Ini adalah pelatihan yang sangat intens yang membutuhkan lebih banyak istirahat di antara latihan. Cedera juga lebih mungkin terjadi, jadi mengikuti jadwal istirahat dan pemulihan sangat penting. Untuk contoh latihan interval treadmill, cobalah latihan interval .

Fase Empat: Meruncing Sebelum Acara

Fase terakhir persiapan balapan adalah lancip. Ini terdiri dari dua minggu terakhir sebelum acara Anda. Pada fase ini, Anda mengurangi volume latihan Anda (jarak tempuh) hingga setengahnya. Anda terus melakukan interval intensitas tinggi, tetapi kurangi jumlah pengulangan yang Anda lakukan dengan setengahnya dan beristirahat sepenuhnya di antara mereka.

Tiga hari terakhir sebelum acara dapat mencakup beberapa latihan aerobik ringan, tetapi ingat tujuannya adalah beristirahat sehingga Anda akan memiliki potensi puncak pada hari balapan. Berlatih tiga hari sebelum lomba tidak pernah membantu penampilan Anda. Beberapa hari terakhir ini juga merupakan saat yang tepat untuk fokus pada aspek mental kinerja dan memvisualisasikan peristiwa yang sempurna. Dan pertimbangkan pilihan makanan sebelum balapan Anda .

Anda hanya dapat tinggal di tingkat kebugaran puncak ini untuk waktu yang singkat, dan Anda harus beristirahat dan memulihkan lagi sebelum acara kedua. Berusaha mempertahankan puncak seperti itu sering menyebabkan sindrom cedera, kelelahan, dan overtraining . Pertimbangkan untuk menggunakan Pemulihan Aktif untuk pemulihan lebih cepat.

Sumber

Mujika, I., Padilla, S., Pyne, D. dan Busso, T. (2004). Perubahan fisiologis terkait dengan taper pra-event pada atlet. Obat olahraga. 34 (13): 891-927.

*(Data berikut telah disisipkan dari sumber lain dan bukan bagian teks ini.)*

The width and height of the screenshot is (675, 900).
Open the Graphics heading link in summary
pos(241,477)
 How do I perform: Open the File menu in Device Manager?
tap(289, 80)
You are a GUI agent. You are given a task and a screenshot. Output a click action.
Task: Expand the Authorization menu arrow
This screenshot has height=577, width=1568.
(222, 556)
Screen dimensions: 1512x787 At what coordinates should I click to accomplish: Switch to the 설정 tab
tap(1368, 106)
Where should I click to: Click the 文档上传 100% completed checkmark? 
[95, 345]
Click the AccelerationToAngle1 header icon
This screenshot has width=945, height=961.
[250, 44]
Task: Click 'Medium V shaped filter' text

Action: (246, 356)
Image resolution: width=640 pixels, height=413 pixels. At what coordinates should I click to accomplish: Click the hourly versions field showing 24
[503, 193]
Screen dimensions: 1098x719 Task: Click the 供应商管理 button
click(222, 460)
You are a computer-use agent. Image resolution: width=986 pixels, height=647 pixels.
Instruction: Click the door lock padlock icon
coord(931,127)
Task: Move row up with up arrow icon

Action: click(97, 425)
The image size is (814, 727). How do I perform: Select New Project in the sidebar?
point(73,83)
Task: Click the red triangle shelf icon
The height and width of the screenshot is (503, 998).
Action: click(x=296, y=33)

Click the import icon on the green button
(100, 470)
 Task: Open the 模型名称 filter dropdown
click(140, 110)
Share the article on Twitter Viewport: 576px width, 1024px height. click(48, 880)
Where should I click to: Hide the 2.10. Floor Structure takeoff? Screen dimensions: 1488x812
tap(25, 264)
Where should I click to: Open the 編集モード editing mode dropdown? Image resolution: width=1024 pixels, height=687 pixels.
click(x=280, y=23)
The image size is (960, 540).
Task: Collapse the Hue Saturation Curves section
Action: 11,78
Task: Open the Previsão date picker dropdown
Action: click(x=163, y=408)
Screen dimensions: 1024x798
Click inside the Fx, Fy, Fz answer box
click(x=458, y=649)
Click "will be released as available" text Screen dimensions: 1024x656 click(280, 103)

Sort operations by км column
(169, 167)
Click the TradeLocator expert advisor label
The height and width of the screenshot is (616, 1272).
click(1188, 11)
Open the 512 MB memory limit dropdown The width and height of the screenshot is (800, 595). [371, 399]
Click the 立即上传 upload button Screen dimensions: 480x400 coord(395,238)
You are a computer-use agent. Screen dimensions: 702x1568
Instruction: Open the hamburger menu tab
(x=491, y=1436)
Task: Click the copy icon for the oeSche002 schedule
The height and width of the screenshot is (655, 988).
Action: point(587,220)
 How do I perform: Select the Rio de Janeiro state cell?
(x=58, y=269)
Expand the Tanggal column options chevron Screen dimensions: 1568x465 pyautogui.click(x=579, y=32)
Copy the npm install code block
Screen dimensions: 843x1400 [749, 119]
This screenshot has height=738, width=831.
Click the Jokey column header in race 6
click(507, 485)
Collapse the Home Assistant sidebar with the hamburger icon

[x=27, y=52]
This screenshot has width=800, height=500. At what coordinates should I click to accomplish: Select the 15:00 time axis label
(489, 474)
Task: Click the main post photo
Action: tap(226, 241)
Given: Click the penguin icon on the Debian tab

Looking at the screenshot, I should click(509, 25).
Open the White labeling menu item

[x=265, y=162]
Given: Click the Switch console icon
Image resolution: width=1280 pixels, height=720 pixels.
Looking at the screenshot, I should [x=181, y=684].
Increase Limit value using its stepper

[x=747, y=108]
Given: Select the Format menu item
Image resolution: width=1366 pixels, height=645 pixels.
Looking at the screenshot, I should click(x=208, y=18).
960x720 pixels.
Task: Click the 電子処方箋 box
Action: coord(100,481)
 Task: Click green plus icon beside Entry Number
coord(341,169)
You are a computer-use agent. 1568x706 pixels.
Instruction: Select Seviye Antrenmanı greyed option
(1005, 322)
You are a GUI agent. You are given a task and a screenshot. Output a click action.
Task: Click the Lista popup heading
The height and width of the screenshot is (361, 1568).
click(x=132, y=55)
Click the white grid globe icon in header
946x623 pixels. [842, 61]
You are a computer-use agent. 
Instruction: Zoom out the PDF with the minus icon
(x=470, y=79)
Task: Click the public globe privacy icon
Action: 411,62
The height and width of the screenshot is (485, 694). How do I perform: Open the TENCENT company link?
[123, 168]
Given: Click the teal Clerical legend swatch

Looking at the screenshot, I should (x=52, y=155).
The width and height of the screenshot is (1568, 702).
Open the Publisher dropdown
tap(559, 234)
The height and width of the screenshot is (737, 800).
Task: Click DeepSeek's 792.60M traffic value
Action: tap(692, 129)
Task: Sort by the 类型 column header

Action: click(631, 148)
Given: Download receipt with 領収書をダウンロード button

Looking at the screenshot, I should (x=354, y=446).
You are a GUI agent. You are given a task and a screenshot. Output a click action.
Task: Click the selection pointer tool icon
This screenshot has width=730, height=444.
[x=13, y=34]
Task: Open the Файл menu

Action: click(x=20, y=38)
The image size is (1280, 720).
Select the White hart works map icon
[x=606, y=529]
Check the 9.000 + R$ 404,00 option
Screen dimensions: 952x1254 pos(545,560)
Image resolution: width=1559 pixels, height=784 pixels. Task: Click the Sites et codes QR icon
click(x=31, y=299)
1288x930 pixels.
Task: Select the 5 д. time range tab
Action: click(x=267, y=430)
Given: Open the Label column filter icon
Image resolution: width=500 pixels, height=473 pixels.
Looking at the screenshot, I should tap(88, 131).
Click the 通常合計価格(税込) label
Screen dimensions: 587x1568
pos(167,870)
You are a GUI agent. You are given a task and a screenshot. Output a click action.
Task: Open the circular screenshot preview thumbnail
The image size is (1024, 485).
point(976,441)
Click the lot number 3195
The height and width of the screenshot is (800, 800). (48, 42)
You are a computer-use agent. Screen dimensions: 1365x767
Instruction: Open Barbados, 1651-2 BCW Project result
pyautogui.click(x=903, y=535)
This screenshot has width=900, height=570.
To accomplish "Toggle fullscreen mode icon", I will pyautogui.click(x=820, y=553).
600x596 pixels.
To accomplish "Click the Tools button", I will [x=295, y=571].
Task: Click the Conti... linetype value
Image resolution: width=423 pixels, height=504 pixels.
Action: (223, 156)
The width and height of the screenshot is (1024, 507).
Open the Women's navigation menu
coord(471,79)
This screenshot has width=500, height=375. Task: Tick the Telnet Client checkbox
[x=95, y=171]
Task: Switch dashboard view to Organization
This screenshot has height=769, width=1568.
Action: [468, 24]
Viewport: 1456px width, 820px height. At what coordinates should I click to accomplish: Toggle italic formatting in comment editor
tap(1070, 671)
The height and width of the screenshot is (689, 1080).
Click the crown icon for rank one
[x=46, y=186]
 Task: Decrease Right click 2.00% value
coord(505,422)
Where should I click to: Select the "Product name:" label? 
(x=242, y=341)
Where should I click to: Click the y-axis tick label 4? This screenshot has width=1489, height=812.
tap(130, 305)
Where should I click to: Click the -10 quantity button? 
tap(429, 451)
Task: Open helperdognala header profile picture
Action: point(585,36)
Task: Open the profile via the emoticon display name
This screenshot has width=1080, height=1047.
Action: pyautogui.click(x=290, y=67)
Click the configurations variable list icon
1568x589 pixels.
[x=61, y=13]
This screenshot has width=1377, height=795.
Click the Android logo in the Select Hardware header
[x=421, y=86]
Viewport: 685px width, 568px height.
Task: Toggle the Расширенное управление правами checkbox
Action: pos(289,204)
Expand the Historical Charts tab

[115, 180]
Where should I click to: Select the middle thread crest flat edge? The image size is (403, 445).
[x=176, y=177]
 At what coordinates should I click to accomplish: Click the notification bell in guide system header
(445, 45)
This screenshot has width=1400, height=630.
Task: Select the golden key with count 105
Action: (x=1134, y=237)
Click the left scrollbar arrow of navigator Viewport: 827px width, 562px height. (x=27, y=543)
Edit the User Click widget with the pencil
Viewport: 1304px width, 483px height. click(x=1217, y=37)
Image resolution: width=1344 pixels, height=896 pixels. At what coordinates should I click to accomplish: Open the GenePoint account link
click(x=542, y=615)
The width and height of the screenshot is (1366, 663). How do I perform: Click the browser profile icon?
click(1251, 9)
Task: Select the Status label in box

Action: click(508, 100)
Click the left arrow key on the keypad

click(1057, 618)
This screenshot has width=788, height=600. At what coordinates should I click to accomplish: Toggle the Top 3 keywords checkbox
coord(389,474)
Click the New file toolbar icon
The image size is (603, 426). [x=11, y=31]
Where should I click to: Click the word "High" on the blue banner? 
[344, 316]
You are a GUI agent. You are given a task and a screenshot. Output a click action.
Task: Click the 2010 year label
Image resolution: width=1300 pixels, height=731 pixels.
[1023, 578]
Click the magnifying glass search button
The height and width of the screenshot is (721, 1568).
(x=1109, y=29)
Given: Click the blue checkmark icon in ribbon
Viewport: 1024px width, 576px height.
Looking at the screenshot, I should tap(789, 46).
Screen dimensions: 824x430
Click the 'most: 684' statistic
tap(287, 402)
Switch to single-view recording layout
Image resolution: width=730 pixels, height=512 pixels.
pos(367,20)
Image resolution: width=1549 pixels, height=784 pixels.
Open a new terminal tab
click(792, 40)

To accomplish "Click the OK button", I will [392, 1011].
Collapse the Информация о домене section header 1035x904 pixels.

Neary, JP, Bhambhani, YN dan McKenzie, DC (2003). Efek dari berbagai protokol pengurangan taper bertahap pada kinerja bersepeda. Jurnal Kanada Fisiologi Terapan. 28 (4): 576-587.

Trappe, S., Costill, D. dan Thomas, R. (2000). Pengaruh berenang lancip pada seluruh otot dan sifat kontraktil serat otot tunggal. Kedokteran dan Sains dalam Olahraga dan Latihan. 32 (12): 48-56.